Singapore-listed shipbuilder Vard Holdings has forged ahead with its strategy of diversifying into new business areas, given the oil and gas industry slump.
The firm has just won a new contract worth about 325 million Norwegian kroner (S$53 million) to design and build a fishing trawler for a Norwegian client.
The vessel will have two separate cargo holds for refrigerated and frozen fish, a fish factory and a freezing capacity of 80 tonnes per 24 hours.
Delivery to the client Havfisk is scheduled in the first quarter of next year.

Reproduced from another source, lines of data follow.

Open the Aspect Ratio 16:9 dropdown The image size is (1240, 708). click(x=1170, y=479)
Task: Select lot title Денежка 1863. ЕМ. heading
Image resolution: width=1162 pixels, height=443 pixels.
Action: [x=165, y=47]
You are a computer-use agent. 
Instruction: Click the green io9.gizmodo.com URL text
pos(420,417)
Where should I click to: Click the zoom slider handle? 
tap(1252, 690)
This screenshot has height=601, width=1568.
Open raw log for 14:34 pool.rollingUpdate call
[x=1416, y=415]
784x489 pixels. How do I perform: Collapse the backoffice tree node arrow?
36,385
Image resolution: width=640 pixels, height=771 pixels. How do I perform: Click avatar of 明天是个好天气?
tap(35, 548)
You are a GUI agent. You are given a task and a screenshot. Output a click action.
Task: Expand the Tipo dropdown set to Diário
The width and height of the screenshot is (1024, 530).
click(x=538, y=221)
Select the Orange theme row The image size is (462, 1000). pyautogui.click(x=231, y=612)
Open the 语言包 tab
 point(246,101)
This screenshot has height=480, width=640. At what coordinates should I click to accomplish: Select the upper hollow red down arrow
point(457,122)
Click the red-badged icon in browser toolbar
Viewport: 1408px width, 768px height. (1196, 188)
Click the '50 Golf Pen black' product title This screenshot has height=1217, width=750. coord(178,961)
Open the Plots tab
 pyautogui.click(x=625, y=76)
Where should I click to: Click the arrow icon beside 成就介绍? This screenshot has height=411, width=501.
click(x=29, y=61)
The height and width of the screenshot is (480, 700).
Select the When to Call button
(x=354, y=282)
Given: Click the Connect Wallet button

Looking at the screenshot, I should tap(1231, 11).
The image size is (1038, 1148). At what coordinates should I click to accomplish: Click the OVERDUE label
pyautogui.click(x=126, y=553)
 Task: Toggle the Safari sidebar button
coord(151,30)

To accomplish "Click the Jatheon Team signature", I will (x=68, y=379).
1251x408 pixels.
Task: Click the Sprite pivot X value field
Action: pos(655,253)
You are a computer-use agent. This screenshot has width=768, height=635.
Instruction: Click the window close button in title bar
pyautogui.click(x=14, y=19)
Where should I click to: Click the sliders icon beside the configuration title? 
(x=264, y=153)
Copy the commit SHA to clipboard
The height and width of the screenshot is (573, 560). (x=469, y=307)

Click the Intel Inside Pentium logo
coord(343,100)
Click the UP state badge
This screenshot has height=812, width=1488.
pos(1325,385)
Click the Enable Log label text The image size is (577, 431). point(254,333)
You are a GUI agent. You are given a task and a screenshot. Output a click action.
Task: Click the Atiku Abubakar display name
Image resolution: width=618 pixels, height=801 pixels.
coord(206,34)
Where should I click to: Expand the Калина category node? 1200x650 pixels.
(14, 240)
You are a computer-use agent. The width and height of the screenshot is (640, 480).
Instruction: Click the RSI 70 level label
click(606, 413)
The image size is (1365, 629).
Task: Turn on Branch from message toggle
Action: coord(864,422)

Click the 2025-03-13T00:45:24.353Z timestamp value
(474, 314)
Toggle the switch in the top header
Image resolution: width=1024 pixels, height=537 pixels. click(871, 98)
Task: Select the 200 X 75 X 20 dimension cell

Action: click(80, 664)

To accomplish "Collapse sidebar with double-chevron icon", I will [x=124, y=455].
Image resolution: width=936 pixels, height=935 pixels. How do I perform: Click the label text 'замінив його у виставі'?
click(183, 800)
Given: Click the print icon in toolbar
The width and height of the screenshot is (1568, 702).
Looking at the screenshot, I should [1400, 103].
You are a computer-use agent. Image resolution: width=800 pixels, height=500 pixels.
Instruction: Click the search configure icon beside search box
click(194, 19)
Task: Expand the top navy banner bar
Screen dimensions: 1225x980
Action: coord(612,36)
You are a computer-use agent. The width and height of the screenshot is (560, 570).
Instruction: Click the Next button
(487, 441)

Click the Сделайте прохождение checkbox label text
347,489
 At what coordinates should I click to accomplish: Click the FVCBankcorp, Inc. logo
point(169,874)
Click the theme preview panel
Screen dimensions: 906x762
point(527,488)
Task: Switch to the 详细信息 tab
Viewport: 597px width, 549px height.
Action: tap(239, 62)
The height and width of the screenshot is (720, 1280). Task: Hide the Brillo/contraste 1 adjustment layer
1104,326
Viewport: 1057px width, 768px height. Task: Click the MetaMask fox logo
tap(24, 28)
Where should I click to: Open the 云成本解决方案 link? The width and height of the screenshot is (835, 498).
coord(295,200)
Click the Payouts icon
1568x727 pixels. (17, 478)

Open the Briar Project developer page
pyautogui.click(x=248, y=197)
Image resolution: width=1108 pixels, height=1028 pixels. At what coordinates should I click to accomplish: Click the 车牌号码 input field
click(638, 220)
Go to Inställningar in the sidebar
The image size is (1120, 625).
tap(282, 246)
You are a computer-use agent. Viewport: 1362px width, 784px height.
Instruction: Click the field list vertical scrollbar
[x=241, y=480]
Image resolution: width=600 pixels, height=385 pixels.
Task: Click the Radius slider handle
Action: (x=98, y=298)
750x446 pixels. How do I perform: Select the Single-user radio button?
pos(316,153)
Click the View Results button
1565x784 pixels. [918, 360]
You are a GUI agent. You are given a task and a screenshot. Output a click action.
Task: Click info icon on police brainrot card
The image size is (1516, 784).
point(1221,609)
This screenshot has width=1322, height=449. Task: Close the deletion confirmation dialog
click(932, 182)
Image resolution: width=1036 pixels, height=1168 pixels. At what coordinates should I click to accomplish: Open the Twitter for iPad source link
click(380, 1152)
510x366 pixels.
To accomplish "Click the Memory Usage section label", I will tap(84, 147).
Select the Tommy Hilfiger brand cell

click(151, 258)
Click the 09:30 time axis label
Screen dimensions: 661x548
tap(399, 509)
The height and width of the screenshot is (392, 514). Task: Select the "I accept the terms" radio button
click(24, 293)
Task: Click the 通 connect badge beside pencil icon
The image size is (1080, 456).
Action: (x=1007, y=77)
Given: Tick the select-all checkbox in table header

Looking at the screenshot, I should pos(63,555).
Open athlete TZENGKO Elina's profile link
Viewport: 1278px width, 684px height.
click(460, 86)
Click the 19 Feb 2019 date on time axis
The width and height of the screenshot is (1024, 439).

Vard executive vice-president Holger Dilling said in November that the firm was planning a "comprehensive strategy overhaul" to reduce dependency on the cyclical oil and gas business.
Potential areas for growth include building niche vessels for the fisheries and aquaculture sector, as well as ice-breakers and research vessels, he said, adding that offshore support vessels will stay as its core business.
His comments came as the firm reported in November that net losses for the third quarter to Sept 30 deepened to 486 million kroner, far worse than the net loss of 37 million kroner in the same period a year earlier.
Vard also made a net loss of 34 million kroner for the first half of last year, reversing from a profit of 232 million kroner in 2014. It previously developed three fishing vessels for Havfisk, Norway's largest trawler company, with a fleet of 10 vessels.
Havfisk is listed on the Norwegian stock exchange.